福田投手は暴力団関係者が胴元をしている野球賭博にお金を賭けて、負けが込み、その借金の取り立てが球団までやってきたとのことで、事件が発覚したそうですから、いまのところは”賭けていただけ”とのことですけど、今後の調査の進み方によっては、球団内部の情報(先発投手、選手の怪我・調子)を暴力団に漏らした可能性、そして試合に手心を加えた可能性も浮上してくるかもしれません。借金という弱みを握られていたのなら、暴力団のいうまままになっていてもおかしくありませんからね。
このままCSにジャイアンツが出場して本当にいいんでしょうか…。

その”弱み”でいえば、ジャイアンツの原辰徳監督は、現役時代の不倫をもみ消すために”暴力団関係者”に1億円ものお金を支払っていたとして、2012年に大きなスキャンダルになりました。
私は当然、この年で監督を辞めるべきだと思っていましたけど、読売は続投を要請し、原さんもそれを快諾したのですから、一般の感覚とはかけ離れているといわざるを得ません。
読売も原さんも、「もみ消しを依頼した先が暴力団関係者だとは知らなかった」として、”反社会的勢力に金品を渡してはならぬ”というNPB規約には抵触していないと強弁したわけです。
もちろん、そんなのは苦しい言い訳にすぎませんから、週刊誌なんかは”原監督が暴力団に1億円”、”読売巨人は嘘つきだ”と書きますよね。

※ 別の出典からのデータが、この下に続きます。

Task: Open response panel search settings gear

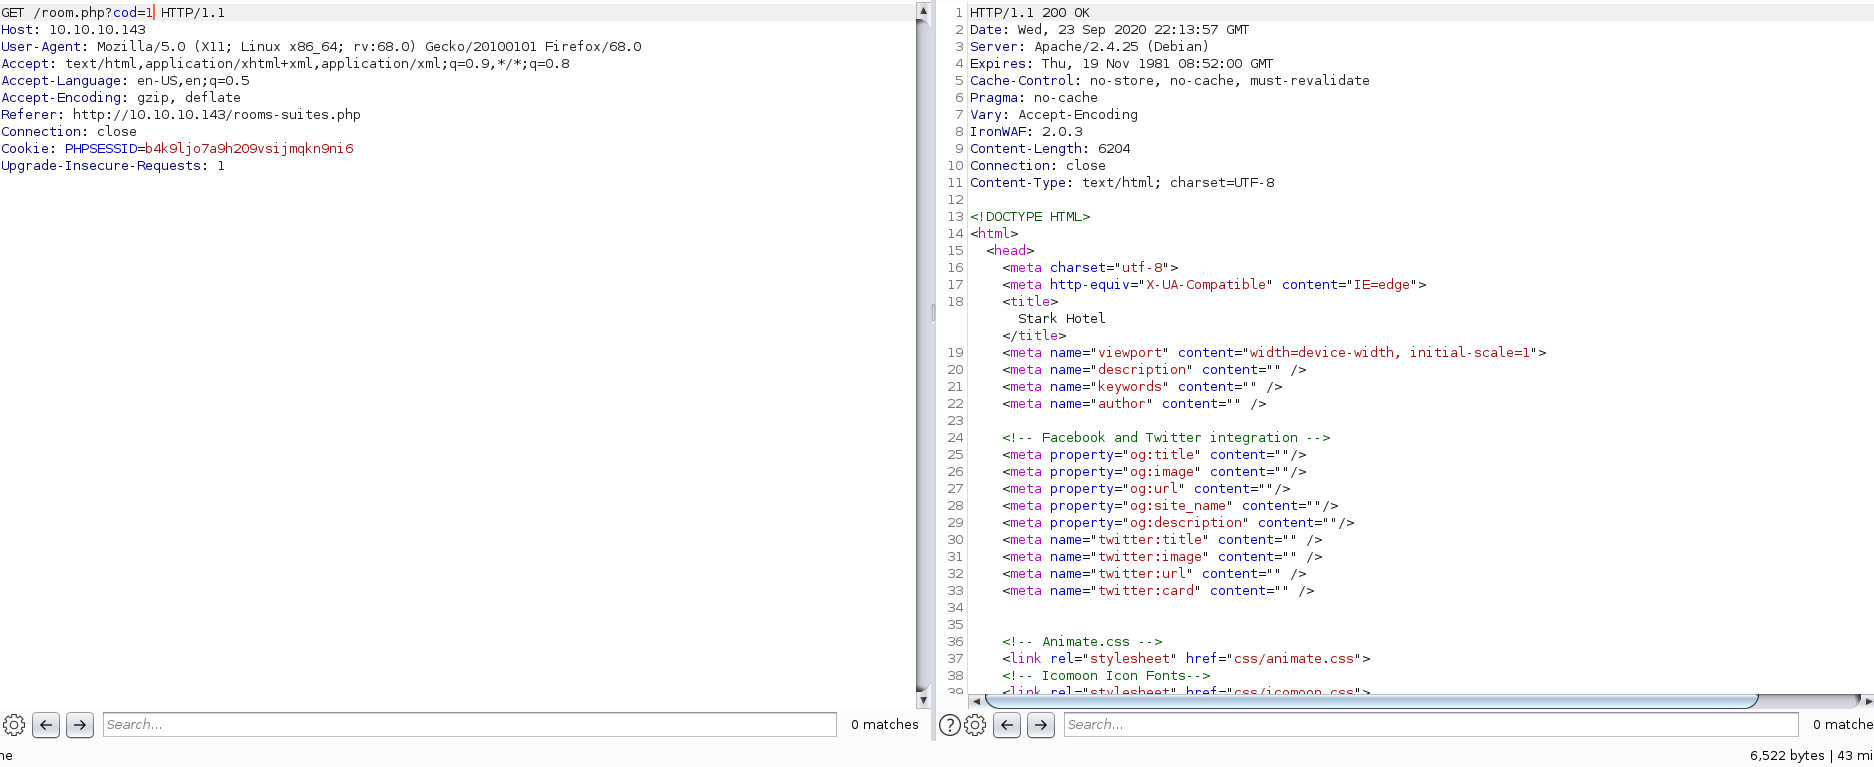Action: 975,725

そうしたら読売巨人軍は『週刊文春』を名誉棄損で訴えたんです。
ところが、今年2015年7月、東京地裁は読売巨人軍の訴えを棄却しちゃったんです。
これは原さんがお金を払った相手は暴力団であり、読売は嘘をついたと認定したのと同じ意味です(読売巨人軍は控訴)。

こうなると当然、規約違反ですから、NPBは原監督を処分しなければならないはずですよね?

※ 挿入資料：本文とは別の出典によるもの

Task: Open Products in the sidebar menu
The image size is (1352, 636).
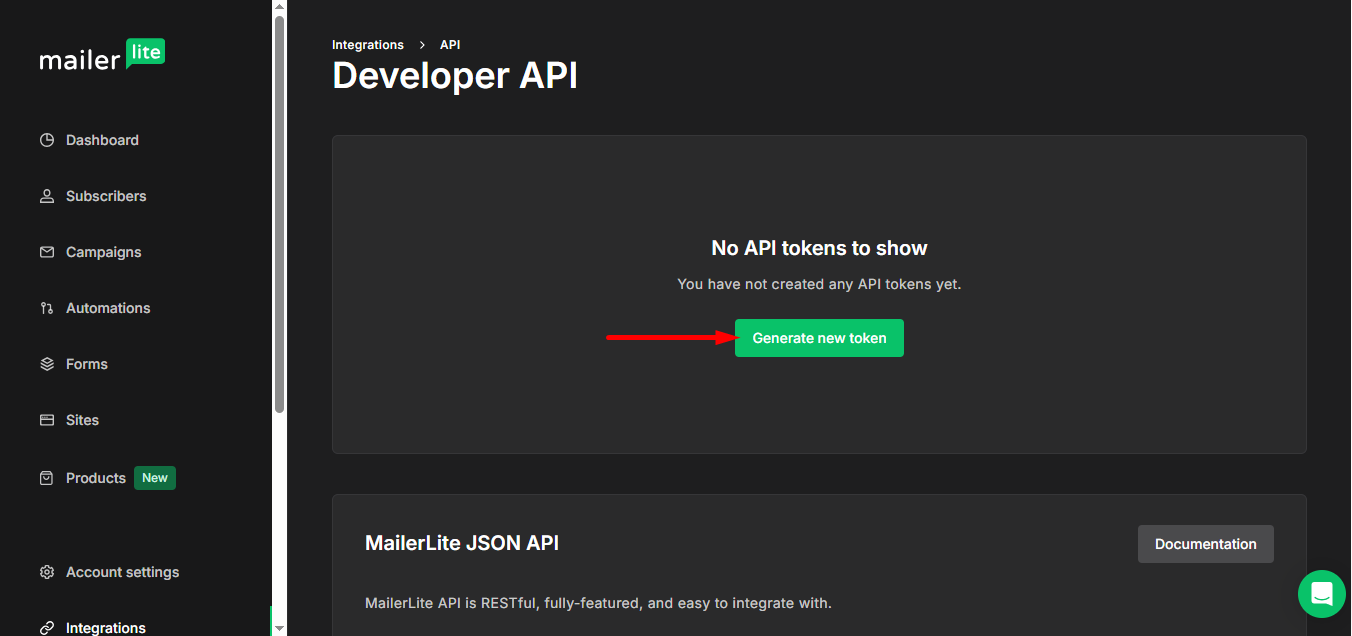Action: [96, 478]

けれども、いまのところまったくそんな話は聞こえてきません。
もし、福田投手を処分するならば、原監督も処分しなければ筋が通らないと私は思います。
プロ野球は大メディアが親会社になっているチームが多いので、”報道しな自由”が存分に行使されていますけど、世間はしっかり見ていますし、スキャンダルも忘れません。

ここで真摯に不正と向き合わなければ、プロ野球は時代に取り残されてしまいますぜ。